In theory, from here on in, David Beckham starts on the wing, Donovan gets to play forward, and everyone lives happily ever after except for the millions who hate Donovan, Beckham and the Galaxy.
Except…here's a sequence you didn't see on television. Beckham's on the right, screaming for the ball. Omar Gonzalez looks at him, and completely blows him off, sending the ball up the middle.
I didn't see who Omar passed it to, because I was laughing so hard. It was probably Juninho. I prefer to think it was Kovalenko, though. "I see you're open, David, but Dema scored last week. He's got the hot hand right now. We're down a goal, we need that Dema magic."
What you did see on television, though, was Beckham retreating to the back line, as what Steve Davis would euphemistically call "deep lying midfield." You might remember Christopher Sullivan justifying this as, and I'm paraphrasing, "Beckham going to get the ball. Good players do that," right before Beckham made an unforced turnover that nearly led to DC's second goal.

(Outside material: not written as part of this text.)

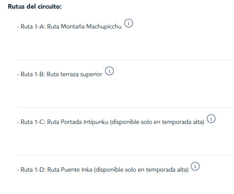Choose the Ruta Puente Inka entry
Screen dimensions: 234x194
[x=103, y=169]
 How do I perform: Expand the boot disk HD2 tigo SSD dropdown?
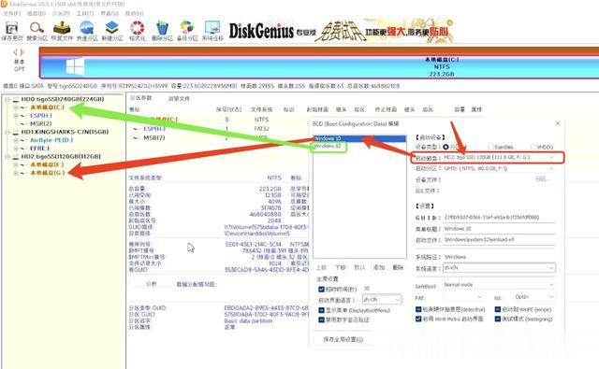[499, 158]
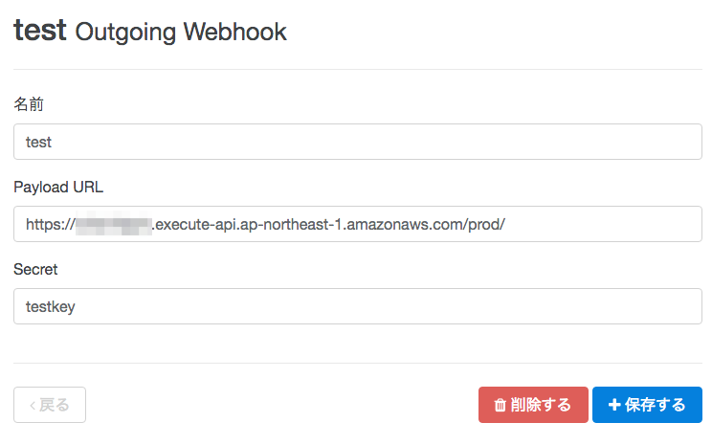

And that's where Beckham stayed, passing to Buddle from the back line. At least he's trying these long passes without re-aggravating his Achilles – so far.
There have been teams who have tried to pass to the forward line from the defensive back four or five before, of course. But they didn't have MLS public relations working for it. If only Watford and Wimbledon had thought to call their back line "deep lying midfielders" back in the 80's. Vinne Jones, Valderrama, what's the difference?
This is why it's important that the Galaxy clinch a playoff spot. If the Galaxy are going to play kick'n'wish from here on in, featuring a guy other players are afraid to pass to…well, let's just say having an extra game to work out the kinks couldn't possibly hurt.